You can do this right now with a small amount of work to make
updatePartition a callable which works in parallel, and without the
need for extra syntax. For example, with the pprocess module, you'd
use boilerplate like this:
import pprocess
queue = pprocess.Queue(limit=ncores)
updatePartition = queue.manage(pprocess.MakeParallel
(updatePartition))
(Seehttp://
www.boddie.org.uk/python/pprocess/tutorial.html#Mapfor
details.)
At this point, you could use a normal "for" loop, and you could then
"sync" for results by reading from the queue. I'm sure it's a similar
story with the multiprocessing/processing module.
Yes, that's the idea.
In what sense are we not ready? Perhaps the abstractions could be
better, but it's definitely possible to run Python code on multiple
cores today and get decent core utilisation.
Yes, that's what pprocess.pmap is for, and I imagine that other
solutions offer similar facilities.
That your last statement is false: true parallel processing is
possible today. See the Wiki for a list of solutions:
http://wiki.python.org/moin/ParallelProcessing
In addition, Jython and IronPython don't have a global interpreter
lock, so you have the option of using threads with those
implementations, too.
Paul
Hi Paul and others,
Thanks for your responses to my original questions.
Paul, thanks for explaining about the pprocess module which appears
very useful.

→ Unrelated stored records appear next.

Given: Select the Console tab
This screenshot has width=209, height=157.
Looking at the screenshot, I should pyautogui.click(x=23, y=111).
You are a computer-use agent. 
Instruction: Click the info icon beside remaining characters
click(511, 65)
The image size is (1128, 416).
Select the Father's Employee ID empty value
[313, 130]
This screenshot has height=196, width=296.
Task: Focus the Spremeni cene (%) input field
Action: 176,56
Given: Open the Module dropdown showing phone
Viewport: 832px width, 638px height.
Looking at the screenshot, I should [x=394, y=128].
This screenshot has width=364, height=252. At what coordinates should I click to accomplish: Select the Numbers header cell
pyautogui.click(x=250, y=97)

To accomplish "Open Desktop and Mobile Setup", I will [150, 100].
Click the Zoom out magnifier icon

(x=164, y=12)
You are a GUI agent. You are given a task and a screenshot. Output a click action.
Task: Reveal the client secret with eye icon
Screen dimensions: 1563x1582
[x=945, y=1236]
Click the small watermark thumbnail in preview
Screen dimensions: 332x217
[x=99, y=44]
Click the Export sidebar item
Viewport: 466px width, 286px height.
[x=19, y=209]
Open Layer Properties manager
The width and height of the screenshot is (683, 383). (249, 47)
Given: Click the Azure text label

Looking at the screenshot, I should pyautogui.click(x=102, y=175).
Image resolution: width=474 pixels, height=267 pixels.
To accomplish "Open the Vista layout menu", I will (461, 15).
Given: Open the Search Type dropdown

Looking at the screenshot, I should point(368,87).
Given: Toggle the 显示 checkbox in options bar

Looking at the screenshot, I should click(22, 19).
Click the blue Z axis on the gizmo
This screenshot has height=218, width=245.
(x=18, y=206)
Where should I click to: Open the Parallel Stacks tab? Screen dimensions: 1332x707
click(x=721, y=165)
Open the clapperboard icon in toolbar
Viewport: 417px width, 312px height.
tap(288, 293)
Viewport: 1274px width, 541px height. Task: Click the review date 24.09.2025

I presume that this is using multiple operating system
processes rather than threads which would probably imply that it is
suitable for coarse grained parallel programming rather than fine-
grained because of overhead in starting up new processes and sharing
objects. (How is that done, by the way?). It probably has advantages
and disadvantages compared with thread based parallelism.
My suggestion is primarily about using multiple threads and sharing
memory - something akin to the OpenMP directives that one of you has
mentioned. To do this efficiently would involve removing the Global
Interpreter Lock, or switching to Jython or Iron Python as you
mentioned.
However I *do* actually want to add syntax to the language. I think
that 'par' makes sense as an official Python construct - we already
have had this in the Occam programming language for twenty-five years.
The reason for this is ease of use. I would like to make it easy for
amateur programmers to exploit natural parallelism in their
algorithms. For instance somebody who wishes to calculate a property
of each member from a list of chemical structures using the Python
Daylight interface: with my suggestion they could potentially get a
massive speed up just by changing 'for' to 'par' or 'map' to 'pmap'.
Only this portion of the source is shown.